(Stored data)
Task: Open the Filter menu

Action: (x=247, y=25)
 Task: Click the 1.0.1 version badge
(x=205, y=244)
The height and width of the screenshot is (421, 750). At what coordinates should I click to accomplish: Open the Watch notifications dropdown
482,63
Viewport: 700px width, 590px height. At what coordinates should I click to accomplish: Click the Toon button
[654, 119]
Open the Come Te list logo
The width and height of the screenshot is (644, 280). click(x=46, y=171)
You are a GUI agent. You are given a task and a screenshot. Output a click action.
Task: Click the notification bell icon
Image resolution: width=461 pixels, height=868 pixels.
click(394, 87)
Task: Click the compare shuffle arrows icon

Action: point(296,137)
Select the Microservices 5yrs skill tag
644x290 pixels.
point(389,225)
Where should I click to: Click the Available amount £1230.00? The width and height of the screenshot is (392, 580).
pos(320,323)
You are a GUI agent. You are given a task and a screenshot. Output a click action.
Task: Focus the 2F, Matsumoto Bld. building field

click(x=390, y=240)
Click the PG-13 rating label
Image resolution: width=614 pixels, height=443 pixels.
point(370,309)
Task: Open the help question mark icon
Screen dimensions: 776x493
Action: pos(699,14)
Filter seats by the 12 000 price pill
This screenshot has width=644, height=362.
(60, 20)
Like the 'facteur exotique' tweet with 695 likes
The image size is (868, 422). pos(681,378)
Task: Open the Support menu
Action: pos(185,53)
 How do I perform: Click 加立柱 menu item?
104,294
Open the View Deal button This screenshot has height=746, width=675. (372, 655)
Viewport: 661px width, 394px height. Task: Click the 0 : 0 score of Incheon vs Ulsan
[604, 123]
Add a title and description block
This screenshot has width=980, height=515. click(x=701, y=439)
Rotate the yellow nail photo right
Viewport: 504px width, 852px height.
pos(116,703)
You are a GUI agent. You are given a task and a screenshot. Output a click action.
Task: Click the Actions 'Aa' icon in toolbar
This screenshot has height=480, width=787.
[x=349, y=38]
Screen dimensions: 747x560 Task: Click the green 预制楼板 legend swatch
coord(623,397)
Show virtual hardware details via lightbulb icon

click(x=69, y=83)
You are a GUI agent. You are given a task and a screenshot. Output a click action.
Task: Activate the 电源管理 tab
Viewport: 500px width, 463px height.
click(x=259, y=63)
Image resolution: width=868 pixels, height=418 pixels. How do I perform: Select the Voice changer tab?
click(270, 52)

TASK REQUIREMENTS: Reproduce each record exactly as it appears.

FINISHED TASK:
Task: Open the Filter menu

Action: (x=247, y=25)
 Task: Click the 1.0.1 version badge
(x=205, y=244)
The height and width of the screenshot is (421, 750). At what coordinates should I click to accomplish: Open the Watch notifications dropdown
482,63
Viewport: 700px width, 590px height. At what coordinates should I click to accomplish: Click the Toon button
[654, 119]
Open the Come Te list logo
The width and height of the screenshot is (644, 280). click(x=46, y=171)
You are a GUI agent. You are given a task and a screenshot. Output a click action.
Task: Click the notification bell icon
Image resolution: width=461 pixels, height=868 pixels.
click(394, 87)
Task: Click the compare shuffle arrows icon

Action: point(296,137)
Select the Microservices 5yrs skill tag
644x290 pixels.
point(389,225)
Where should I click to: Click the Available amount £1230.00? The width and height of the screenshot is (392, 580).
pos(320,323)
You are a GUI agent. You are given a task and a screenshot. Output a click action.
Task: Focus the 2F, Matsumoto Bld. building field

click(x=390, y=240)
Click the PG-13 rating label
Image resolution: width=614 pixels, height=443 pixels.
point(370,309)
Task: Open the help question mark icon
Screen dimensions: 776x493
Action: pos(699,14)
Filter seats by the 12 000 price pill
This screenshot has width=644, height=362.
(60, 20)
Like the 'facteur exotique' tweet with 695 likes
The image size is (868, 422). pos(681,378)
Task: Open the Support menu
Action: pos(185,53)
 How do I perform: Click 加立柱 menu item?
104,294
Open the View Deal button This screenshot has height=746, width=675. (372, 655)
Viewport: 661px width, 394px height. Task: Click the 0 : 0 score of Incheon vs Ulsan
[604, 123]
Add a title and description block
This screenshot has width=980, height=515. click(x=701, y=439)
Rotate the yellow nail photo right
Viewport: 504px width, 852px height.
pos(116,703)
You are a GUI agent. You are given a task and a screenshot. Output a click action.
Task: Click the Actions 'Aa' icon in toolbar
This screenshot has height=480, width=787.
[x=349, y=38]
Screen dimensions: 747x560 Task: Click the green 预制楼板 legend swatch
coord(623,397)
Show virtual hardware details via lightbulb icon

click(x=69, y=83)
You are a GUI agent. You are given a task and a screenshot. Output a click action.
Task: Activate the 电源管理 tab
Viewport: 500px width, 463px height.
click(x=259, y=63)
Image resolution: width=868 pixels, height=418 pixels. How do I perform: Select the Voice changer tab?
click(270, 52)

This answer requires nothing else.